BEGIN

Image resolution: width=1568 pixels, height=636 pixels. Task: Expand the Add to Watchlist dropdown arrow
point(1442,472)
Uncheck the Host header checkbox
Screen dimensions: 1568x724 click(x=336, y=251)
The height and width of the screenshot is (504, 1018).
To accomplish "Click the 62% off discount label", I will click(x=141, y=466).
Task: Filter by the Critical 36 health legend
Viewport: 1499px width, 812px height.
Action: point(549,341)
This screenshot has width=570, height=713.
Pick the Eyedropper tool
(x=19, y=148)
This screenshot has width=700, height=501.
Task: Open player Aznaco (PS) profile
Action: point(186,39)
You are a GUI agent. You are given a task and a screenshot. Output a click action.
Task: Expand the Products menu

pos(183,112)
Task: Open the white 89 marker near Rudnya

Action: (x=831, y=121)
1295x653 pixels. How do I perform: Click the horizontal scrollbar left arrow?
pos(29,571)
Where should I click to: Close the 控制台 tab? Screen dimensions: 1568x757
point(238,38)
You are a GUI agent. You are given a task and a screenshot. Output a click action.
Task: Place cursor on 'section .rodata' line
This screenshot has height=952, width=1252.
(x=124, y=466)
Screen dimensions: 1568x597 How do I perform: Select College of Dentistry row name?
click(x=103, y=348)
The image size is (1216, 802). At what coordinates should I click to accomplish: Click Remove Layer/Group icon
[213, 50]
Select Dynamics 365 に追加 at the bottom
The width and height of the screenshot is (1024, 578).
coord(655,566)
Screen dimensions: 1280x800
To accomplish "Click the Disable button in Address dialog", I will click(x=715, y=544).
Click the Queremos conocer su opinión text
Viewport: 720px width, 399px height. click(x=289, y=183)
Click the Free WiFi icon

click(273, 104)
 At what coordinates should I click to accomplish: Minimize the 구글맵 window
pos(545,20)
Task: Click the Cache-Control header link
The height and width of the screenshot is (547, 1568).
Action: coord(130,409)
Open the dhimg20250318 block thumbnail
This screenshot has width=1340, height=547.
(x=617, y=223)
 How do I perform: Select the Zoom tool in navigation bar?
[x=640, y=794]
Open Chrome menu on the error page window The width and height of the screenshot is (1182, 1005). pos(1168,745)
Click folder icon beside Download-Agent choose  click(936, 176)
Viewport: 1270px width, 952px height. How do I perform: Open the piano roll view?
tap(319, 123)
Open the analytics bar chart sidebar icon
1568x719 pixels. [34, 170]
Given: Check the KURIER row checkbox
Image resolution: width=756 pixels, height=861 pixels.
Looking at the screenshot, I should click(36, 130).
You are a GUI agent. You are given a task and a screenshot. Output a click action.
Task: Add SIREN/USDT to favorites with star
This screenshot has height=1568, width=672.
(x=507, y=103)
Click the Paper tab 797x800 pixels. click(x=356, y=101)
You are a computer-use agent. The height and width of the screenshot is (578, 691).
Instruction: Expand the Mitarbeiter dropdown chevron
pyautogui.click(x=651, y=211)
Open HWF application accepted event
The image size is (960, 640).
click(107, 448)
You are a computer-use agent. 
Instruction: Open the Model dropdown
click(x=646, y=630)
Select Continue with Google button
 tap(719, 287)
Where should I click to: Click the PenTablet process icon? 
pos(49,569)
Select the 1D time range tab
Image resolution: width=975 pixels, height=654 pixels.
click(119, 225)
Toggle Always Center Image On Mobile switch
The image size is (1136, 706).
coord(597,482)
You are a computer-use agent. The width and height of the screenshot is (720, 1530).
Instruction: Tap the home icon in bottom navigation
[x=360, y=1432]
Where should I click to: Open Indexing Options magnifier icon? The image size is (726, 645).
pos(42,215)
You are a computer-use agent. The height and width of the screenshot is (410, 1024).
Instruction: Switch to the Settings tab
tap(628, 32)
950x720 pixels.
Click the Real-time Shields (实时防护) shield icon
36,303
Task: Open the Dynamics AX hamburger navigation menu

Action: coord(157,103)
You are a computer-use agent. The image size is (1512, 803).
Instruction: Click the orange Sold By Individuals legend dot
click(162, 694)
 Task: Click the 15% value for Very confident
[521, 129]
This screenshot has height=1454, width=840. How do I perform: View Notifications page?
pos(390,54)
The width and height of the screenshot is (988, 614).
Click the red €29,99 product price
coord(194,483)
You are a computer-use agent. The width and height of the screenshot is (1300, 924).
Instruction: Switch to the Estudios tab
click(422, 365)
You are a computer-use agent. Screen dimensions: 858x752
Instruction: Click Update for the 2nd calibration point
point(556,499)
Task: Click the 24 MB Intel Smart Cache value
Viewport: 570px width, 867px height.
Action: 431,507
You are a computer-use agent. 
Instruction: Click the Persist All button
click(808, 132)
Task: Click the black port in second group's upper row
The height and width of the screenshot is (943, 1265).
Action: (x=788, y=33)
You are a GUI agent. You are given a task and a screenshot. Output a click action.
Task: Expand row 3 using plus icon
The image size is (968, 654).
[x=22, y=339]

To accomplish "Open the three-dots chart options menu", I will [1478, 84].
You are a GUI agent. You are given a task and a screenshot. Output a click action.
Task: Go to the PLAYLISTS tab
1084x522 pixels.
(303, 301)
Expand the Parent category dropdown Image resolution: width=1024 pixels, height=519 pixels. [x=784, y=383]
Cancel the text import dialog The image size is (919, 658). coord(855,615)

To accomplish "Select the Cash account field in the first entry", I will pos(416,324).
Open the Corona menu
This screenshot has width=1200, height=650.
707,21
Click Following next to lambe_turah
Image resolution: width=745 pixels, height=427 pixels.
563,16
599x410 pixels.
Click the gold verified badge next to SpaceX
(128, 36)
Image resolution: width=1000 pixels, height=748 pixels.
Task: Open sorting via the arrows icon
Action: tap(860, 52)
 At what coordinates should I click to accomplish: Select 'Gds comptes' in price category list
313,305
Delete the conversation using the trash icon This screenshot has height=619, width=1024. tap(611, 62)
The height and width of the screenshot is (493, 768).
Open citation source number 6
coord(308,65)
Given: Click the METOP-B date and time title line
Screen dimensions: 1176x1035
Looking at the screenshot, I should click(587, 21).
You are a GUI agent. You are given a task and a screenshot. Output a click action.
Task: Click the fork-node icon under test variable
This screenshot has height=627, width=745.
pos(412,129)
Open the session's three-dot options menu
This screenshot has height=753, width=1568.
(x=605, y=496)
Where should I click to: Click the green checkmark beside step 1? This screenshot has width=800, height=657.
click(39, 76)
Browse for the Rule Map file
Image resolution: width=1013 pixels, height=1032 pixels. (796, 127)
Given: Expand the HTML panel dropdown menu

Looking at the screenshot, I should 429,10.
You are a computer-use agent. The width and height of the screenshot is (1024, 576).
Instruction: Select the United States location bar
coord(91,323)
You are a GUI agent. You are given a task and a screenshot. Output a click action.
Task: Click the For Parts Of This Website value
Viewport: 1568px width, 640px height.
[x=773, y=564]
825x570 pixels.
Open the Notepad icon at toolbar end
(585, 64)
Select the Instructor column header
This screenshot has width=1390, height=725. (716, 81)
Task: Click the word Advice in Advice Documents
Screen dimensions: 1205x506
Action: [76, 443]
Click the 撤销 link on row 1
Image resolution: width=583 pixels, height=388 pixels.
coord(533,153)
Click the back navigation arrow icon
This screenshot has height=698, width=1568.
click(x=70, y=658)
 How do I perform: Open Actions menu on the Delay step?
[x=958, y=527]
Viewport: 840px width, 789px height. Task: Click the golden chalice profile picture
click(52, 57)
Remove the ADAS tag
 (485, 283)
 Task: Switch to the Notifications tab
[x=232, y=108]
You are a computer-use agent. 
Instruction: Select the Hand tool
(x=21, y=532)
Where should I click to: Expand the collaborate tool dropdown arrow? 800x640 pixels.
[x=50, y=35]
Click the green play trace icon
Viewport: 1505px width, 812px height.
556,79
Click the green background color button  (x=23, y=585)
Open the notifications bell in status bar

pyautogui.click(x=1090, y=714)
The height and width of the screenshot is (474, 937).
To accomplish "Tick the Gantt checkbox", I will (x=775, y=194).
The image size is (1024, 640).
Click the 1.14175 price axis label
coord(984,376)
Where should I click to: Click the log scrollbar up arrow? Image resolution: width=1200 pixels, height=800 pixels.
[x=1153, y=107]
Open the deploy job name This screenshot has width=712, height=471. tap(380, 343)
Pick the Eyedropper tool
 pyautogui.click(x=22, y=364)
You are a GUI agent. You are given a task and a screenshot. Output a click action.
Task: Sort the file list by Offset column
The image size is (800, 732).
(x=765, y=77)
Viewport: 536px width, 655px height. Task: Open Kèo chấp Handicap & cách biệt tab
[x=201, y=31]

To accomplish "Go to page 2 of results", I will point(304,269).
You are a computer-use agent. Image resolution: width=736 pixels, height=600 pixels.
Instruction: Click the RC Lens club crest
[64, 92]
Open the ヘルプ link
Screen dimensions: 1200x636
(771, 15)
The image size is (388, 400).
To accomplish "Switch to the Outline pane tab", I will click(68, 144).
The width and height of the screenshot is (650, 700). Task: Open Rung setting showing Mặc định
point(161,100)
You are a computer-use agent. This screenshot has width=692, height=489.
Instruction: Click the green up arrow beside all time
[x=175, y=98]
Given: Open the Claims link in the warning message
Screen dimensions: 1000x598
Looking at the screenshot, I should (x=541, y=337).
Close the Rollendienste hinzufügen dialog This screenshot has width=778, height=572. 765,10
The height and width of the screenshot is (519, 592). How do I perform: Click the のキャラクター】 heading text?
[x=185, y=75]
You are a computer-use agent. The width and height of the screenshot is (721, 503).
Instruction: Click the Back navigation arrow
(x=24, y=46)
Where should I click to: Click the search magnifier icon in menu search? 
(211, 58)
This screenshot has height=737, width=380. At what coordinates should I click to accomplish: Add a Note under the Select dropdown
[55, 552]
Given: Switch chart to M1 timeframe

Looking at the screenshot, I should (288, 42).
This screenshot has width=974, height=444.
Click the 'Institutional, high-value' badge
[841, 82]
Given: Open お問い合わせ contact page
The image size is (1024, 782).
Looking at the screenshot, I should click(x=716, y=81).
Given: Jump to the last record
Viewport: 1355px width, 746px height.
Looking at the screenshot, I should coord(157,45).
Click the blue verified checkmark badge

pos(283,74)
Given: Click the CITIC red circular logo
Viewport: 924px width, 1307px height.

END

**EXERCISE BRIEF**.
When the word "three" appears in a line of the listing, copy that line.

**RESPONSE BELOW**.
To accomplish "Open the three-dots chart options menu", I will [1478, 84].
Open the session's three-dot options menu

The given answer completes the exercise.